Australia’s new PM, like all Western leaders, faces a rocky road ahead.
BAND-AID fixes rarely work for longer than a few days. We all know that from jobs done around the home, and it’s something Julia Gillard is about to discover as she meets a force more powerful than her called the global economy.
Ms Gillard’s big issue, which is a problem troubling all Western world leaders, is how to fit the short-term democratic election cycle into a global economy that is becoming more undemocratic.
Last week, as Ms Gillard staged her ‘palace coup’ to replace Kevin Rudd as Australia’s prime minister, and Australia celebrated the appointment of its first female PM, there were five other events of greater significance that got lost in the domestic background noise.
• The G20 meeting in Canada of the world’s biggest economies.
• A continued slide in asset values across the world as artificial economic stimulus started to run dry.
• The truce between the mining industry and the Australian government over the proposed super-tax on mining profits.
• Confirmation of the ascent of Emirates, an airline owned by an Arab sheikh, to the title of world’s biggest long-haul carrier.
• A decision by Kerry Stokes to invest $US250 million in a Chinese bank.
Canada is a useful place to start analysing what confronts Ms Gillard, and Australia. Over there, they have a mining industry that looks much like Australia’s. In fact, we compete in many markets with Canadian coal, iron ore, nickel and copper.
The big difference between Australia and Canada is that we have a government with a tax plan which could cripple our mining industry, and if there is to truly be a variation in that plan then the man charged with negotiating a change, Treasurer Wayne Swan, will need to undergo a conversion as dramatic as once occurred on the road to Damascus – though it is unlikely that the road to Toronto can have the same effect.
It might be Bystander’s jaundiced view of the world but it seemed very odd of Ms Gillard to retain Mr Swan as the key man to negotiate a lasting solution with the miners when he was a person who seemingly delighted in bashing the industry just a few days ago.
Time will tell whether the prime minister, who grew up in the failed rust-belt manufacturing state of South Australia, represents an electorate in the steadily failing manufacturing state of Victoria, and has her fingerprints on the super-tax plan, actually understands the really big picture of how China and India are killing manufacturing throughout the Western world.
On the way down
FALLING share market prices and asset values are the first of the other big issues that threaten Ms Gillard and Australia because they signal that the Western world is entering the next phase of the ‘great recession’.
What seems to be happening is that the once economically dominant countries, such as the US, France, Germany and Britain, have failed to find a way to compete with China and its ultra low-cost workforce, and totalitarian state control of all three key economic forces – land, labour and capital.
Australia, which is centred on the manufacturing states of the south-east, is in exactly the same boat as the bankrupt parts of Europe, which require ever-greater dollops of taxpayer support to stay afloat.

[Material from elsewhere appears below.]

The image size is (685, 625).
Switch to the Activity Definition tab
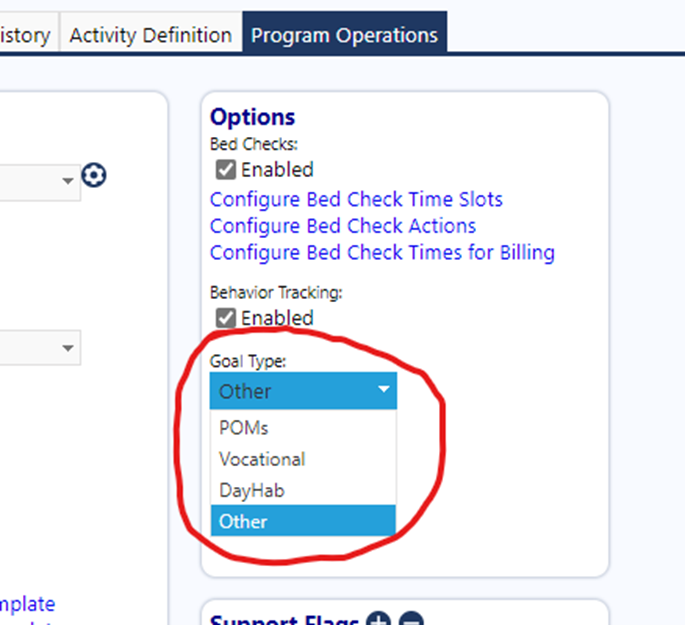[x=151, y=34]
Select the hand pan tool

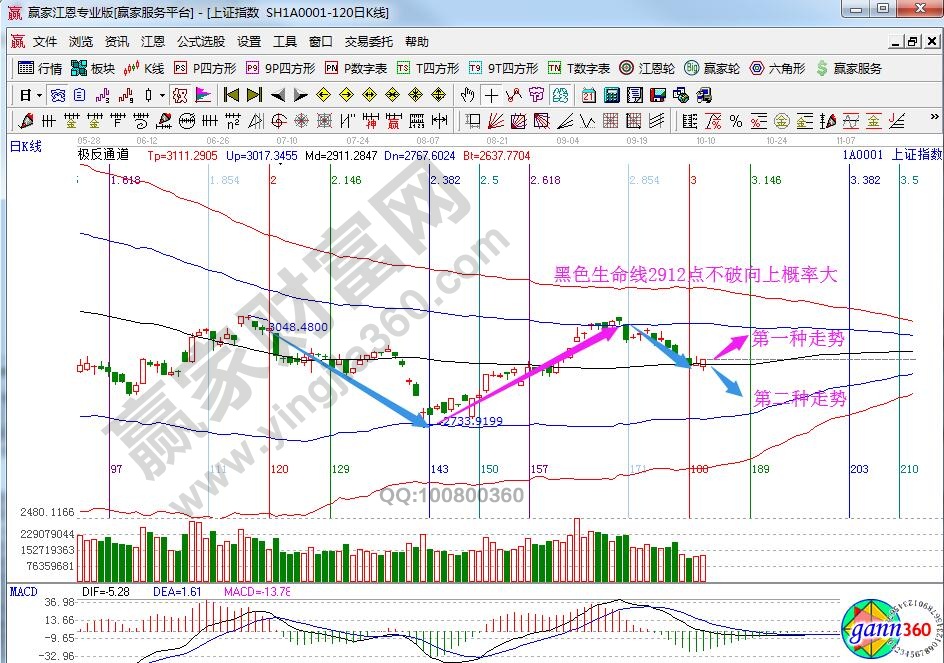[467, 95]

Where does this money come from? Mining, of course, and that’s where the utter stupidity of the super-tax becomes frighteningly clear because its main political aim is to maintain the government in power.
Zero sum game
THE truce, item three on this week’s five-event list, will turn out to be nothing more than a phoney peace because the government and the miners are so far apart that only capitulation by one side will resolve the issue.

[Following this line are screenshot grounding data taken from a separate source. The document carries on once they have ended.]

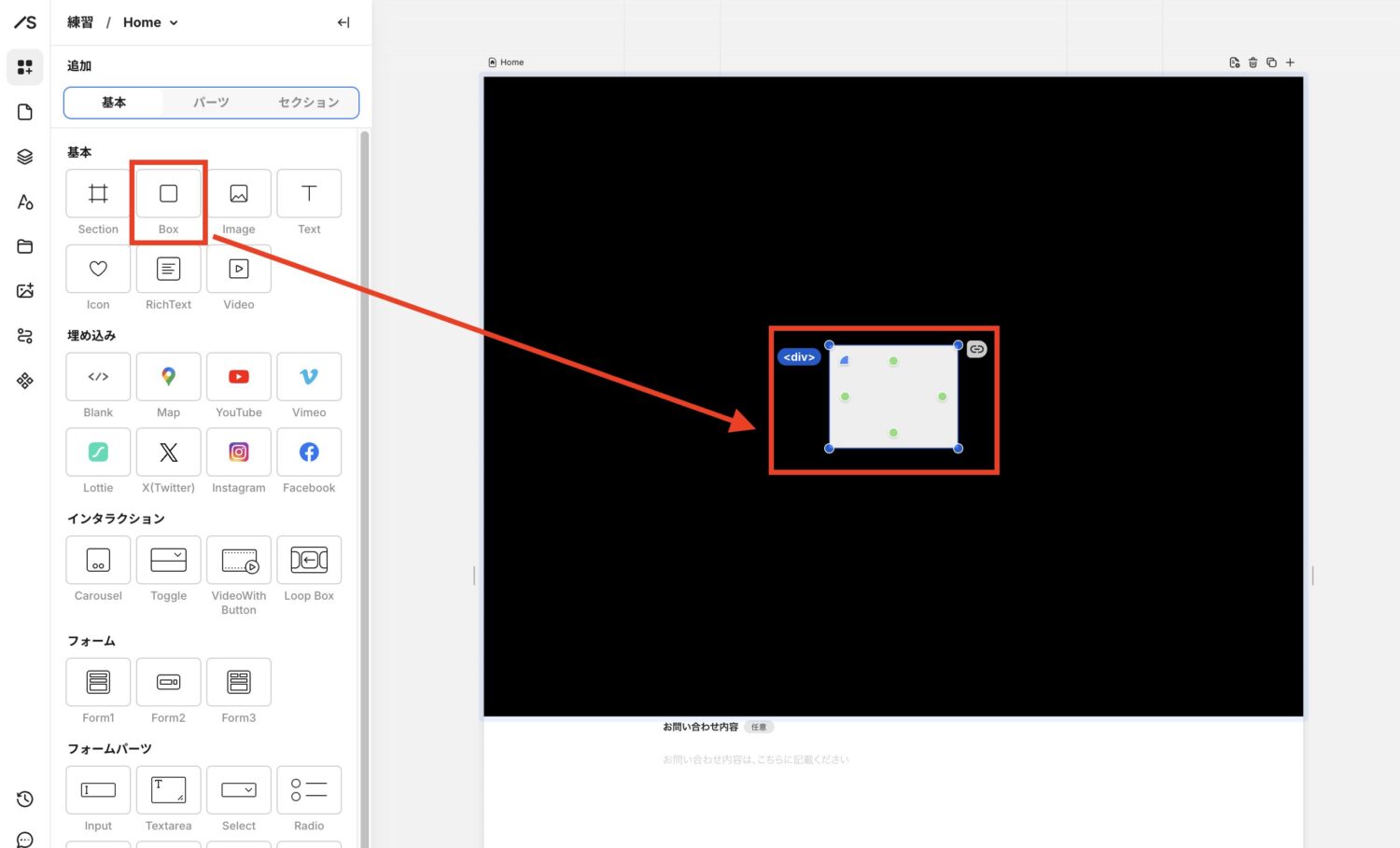
Task: Collapse the left add panel
Action: tap(343, 22)
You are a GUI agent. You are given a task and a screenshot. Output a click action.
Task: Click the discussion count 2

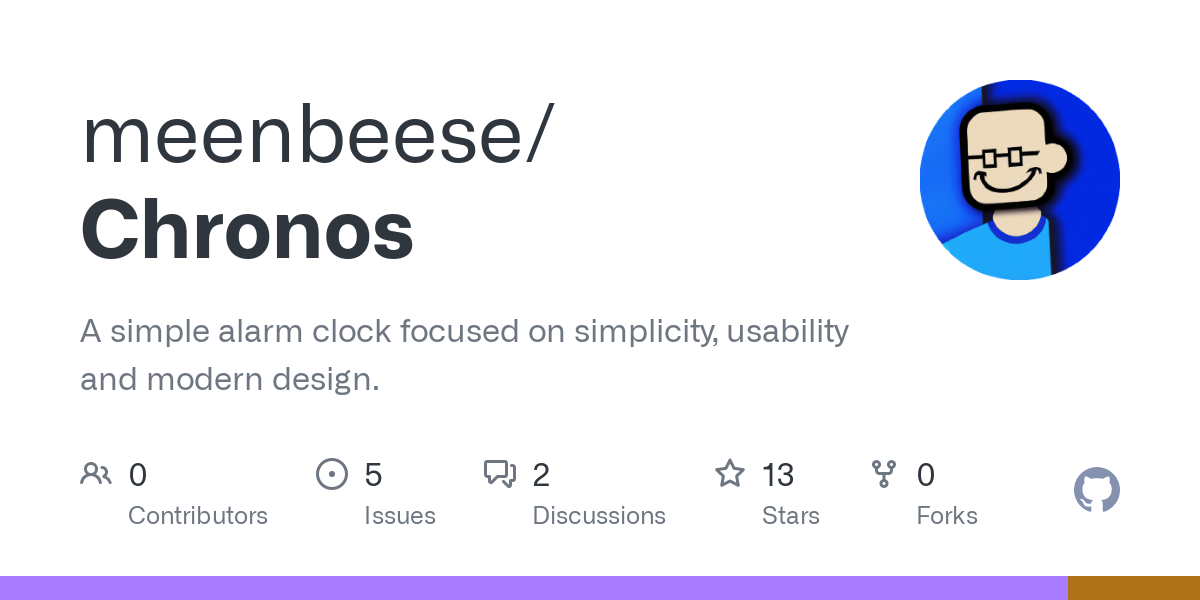(x=541, y=474)
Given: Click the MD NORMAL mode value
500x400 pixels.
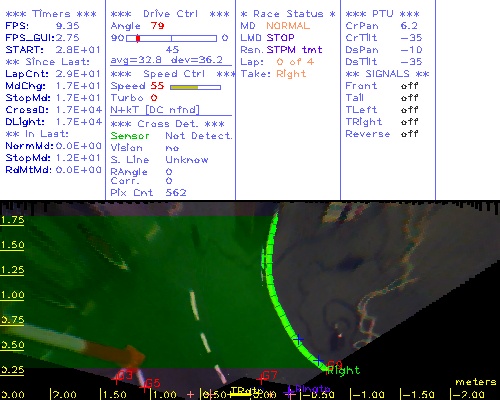Looking at the screenshot, I should pyautogui.click(x=288, y=26).
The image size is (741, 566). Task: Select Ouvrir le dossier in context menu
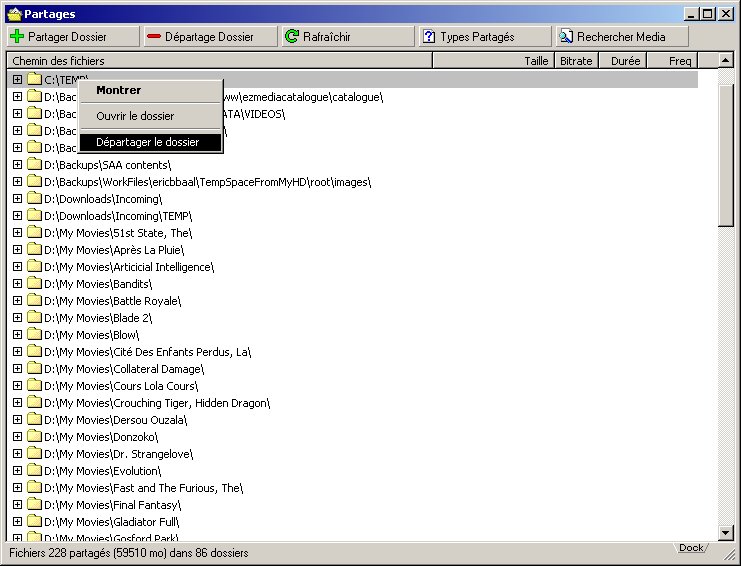[x=135, y=117]
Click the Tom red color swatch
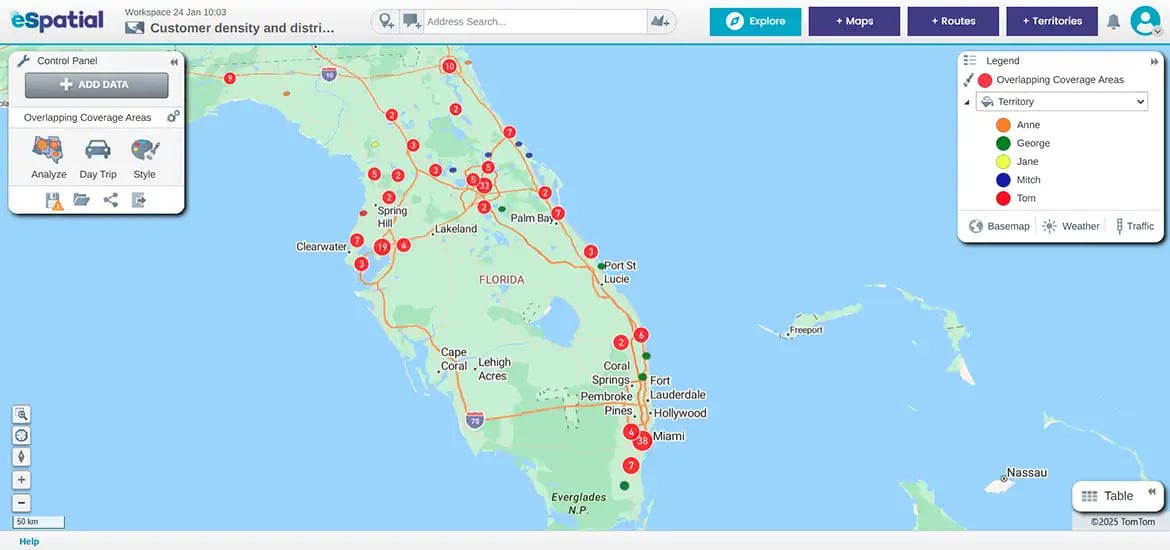The width and height of the screenshot is (1170, 550). coord(1003,198)
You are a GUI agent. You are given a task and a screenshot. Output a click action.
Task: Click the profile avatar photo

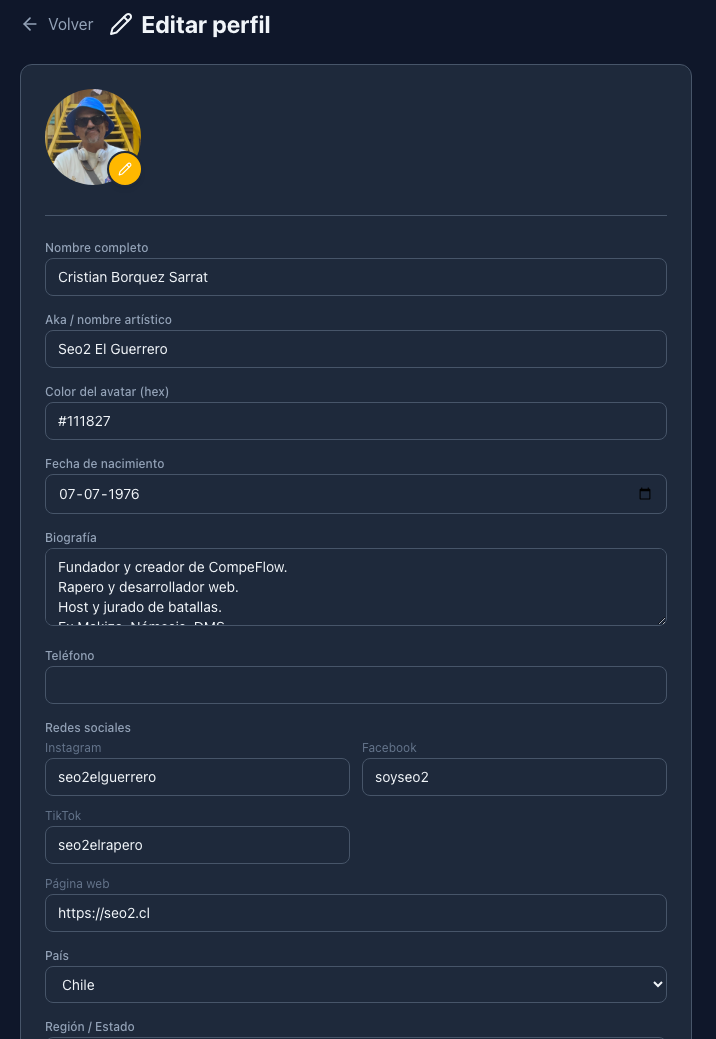86,133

Politically, Ms Gillard and Mr Swan are likely to emerge as winners because they are marketing themselves as the ‘peace team’.

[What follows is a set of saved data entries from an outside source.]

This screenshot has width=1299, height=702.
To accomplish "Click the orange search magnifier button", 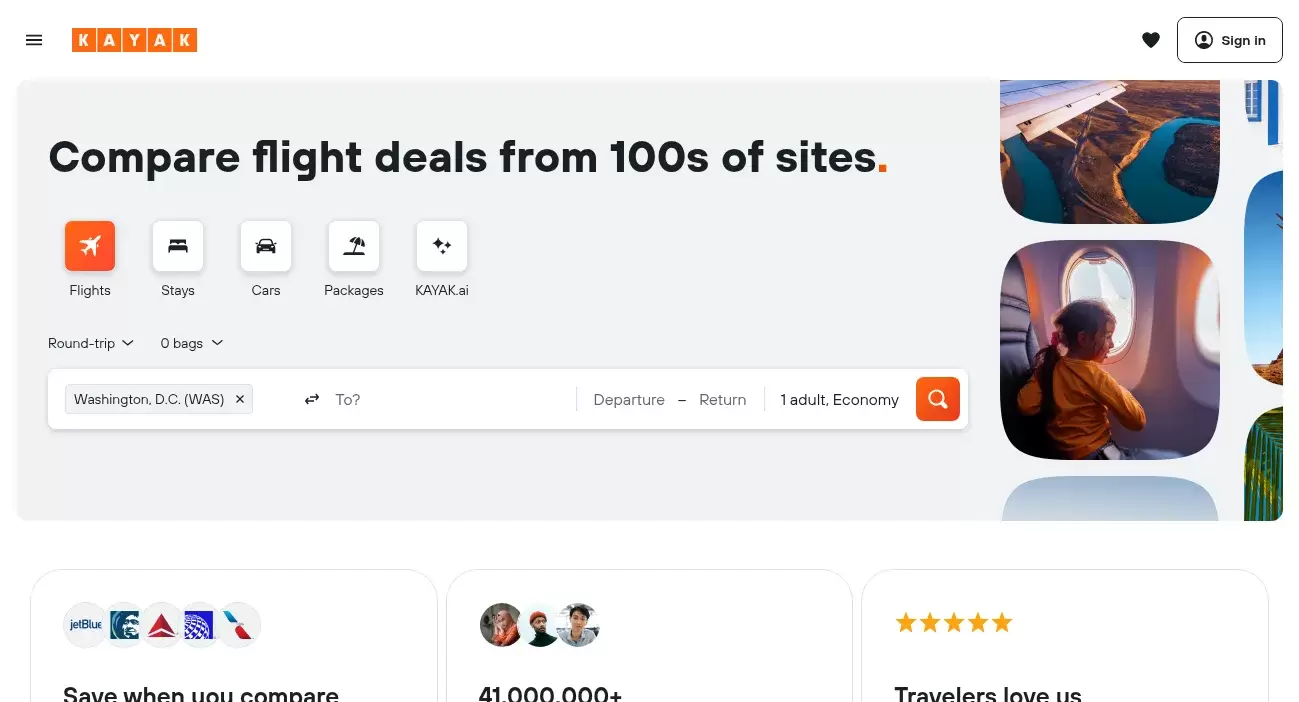I will tap(937, 399).
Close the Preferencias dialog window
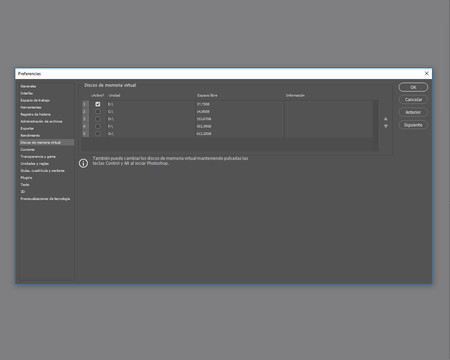This screenshot has width=450, height=360. pyautogui.click(x=426, y=73)
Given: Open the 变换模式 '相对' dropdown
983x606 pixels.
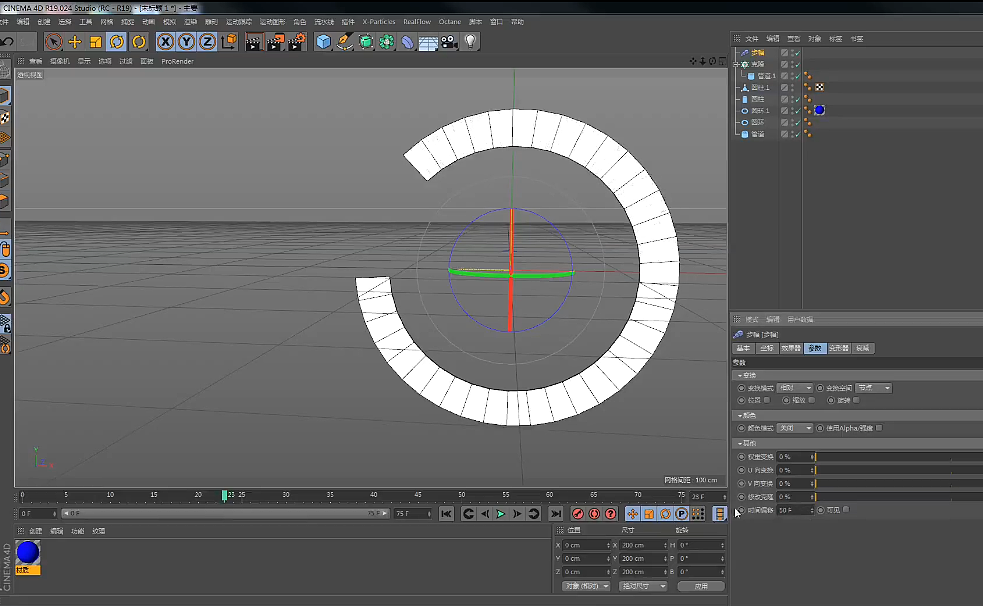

Economically, Australia will ultimately lose because the miners can only play along with the political games for a short time before they have to re-allocate their capital to places that produce the most profit.
That means sending overseas capital that might have been spent here if the tax environment had been more welcoming. Unlike Australia there are plenty of countries with a welcome mat for mining, including low tax rates, and even total tax holidays.
Mines, as the government already knows, are not movable. Capital is. What that means is that the next generation of Australian mines (and jobs) will be elsewhere. Who supports manufacturing as mining slows is the ultimate question?
THE final two items on the ‘five events’ list are more personal as they represent investment decisions made by rich people who have the freedom to do what they like with the money they control.
Both Sheikh Ahmed Al-Maktoum and Kerry Stokes also know that business success is quite different to political success, as neither needs the votes of the electorate to stay in power. There is no such thing as democracy in the business world.
Sheikh Maktoum has a supply of cheap Middle East fuel, and cheap landing rights, to build Emirates into a business that is threatening to drive European and American airlines out of the sky. His $US11.5 billion order last week for 32 additional Airbus A380 superjumbo aircraft has sent a shiver through the world’s other airlines, which simply cannot compete.
Mr Stokes’ decision to send $US250 million to China as an investment in the float of a bank is another example of a man with money voting with his chequebook and sending capital to a country that is growing, rather than keep it in one which is stumbling.
The interesting part with Mr Stokes is that he has a finger in both the Australian and Chinese economies, and their respective mining industries, via the franchise he has from the US industrial equipment maker, Caterpillar.
He knows that mining in Australia is facing a taxing time, although just how taxing remains to be seen. So rather than wait for an outcome he is voting with his capital, and China is the winner.